ChatGPT  After the explosion, the big language model jumped to the forefront and became the darling of the industry and capital. In the conversations between people, whether curious or exploratory, the excessive anthropomorphism shown by the big language model has also attracted more and more attention.

In fact, in the ups and downs of AI development over the past few years, in addition to technical updates and upgrades, various debates on AI ethics have never stopped. Especially when the application of large models such as ChatGPT continues to deepen, the saying that "large language models are becoming more and more like humans" is rampant, and even a former Google engineer said that their chatbot LaMDA has developed self-awareness.

Although the engineer was eventually fired by Google, his remarks once pushed the discussion on "AI ethics" to a climax.

  • How to determine whether a chatbot has self-awareness?
  • Is the personification of large language models honey or poison?
  • Why do chatbots like ChatGPT make up nonsense?

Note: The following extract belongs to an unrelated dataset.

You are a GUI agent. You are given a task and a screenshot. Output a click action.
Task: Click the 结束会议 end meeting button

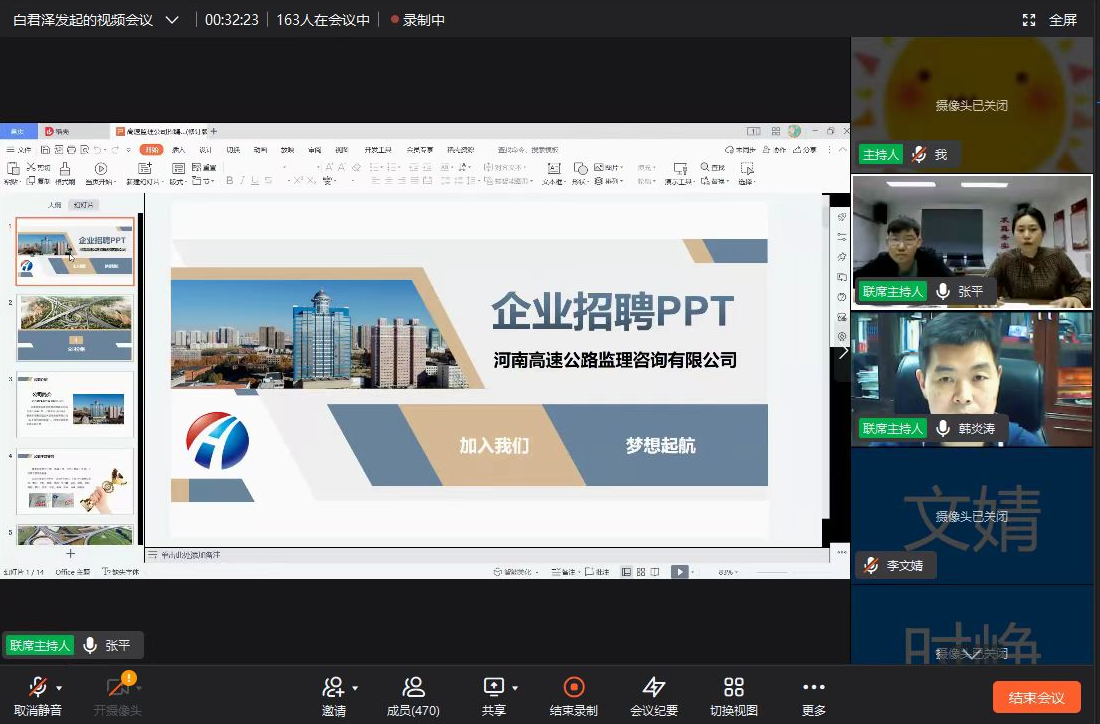pyautogui.click(x=1036, y=697)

In this regard,From Google DeepMind Murray Shanahan, together with Kyle McDonell and Laria Reynolds from EleutherAI, published an article in "Nature", proposing that the self-awareness and deceptive behavior exhibited by large language models are actually just role-playing.

Paper link:
https://www.nature.com/articles/s41586-023-06647-8

Looking at large language models from a "role-playing" perspective

To some extent, the conversational agent based on the large language model was continuously iterated based on anthropomorphism during the initial training and fine-tuning, imitating human language as realistically as possible. As a result, the large language model also uses words such as "know", "understand", and "think", which undoubtedly further highlights its anthropomorphic image.

In addition, there is a phenomenon in AI research called the Eliza effect - some users subconsciously believe that machines also have emotions and desires similar to humans, and even over-interpret the results of machine feedback.

Dialogue Agent Interaction Process

Combined with the dialogue agent interaction process in the figure above, the input of the large language model consists of dialogue prompts (red), user text (yellow), and continuous language generated by model autoregression (blue). It can be seen that the dialogue prompts are implicitly preset in the context before the actual dialogue with the user begins. The task of the large language model is to generate a feedback that conforms to the distribution of training data given the dialogue prompts and user text. The training data comes from a large amount of text generated manually on the Internet.

In other words,As long as the model generalizes well to the training data, the dialogue agent will play the role described in the dialogue prompt as well as possible.As the conversation progresses, the brief role positioning provided by the dialogue prompt will be expanded or covered, and the role played by the dialogue agent will change accordingly. This also means that users can guide the agent to play a role that is completely different from what its developers envisioned.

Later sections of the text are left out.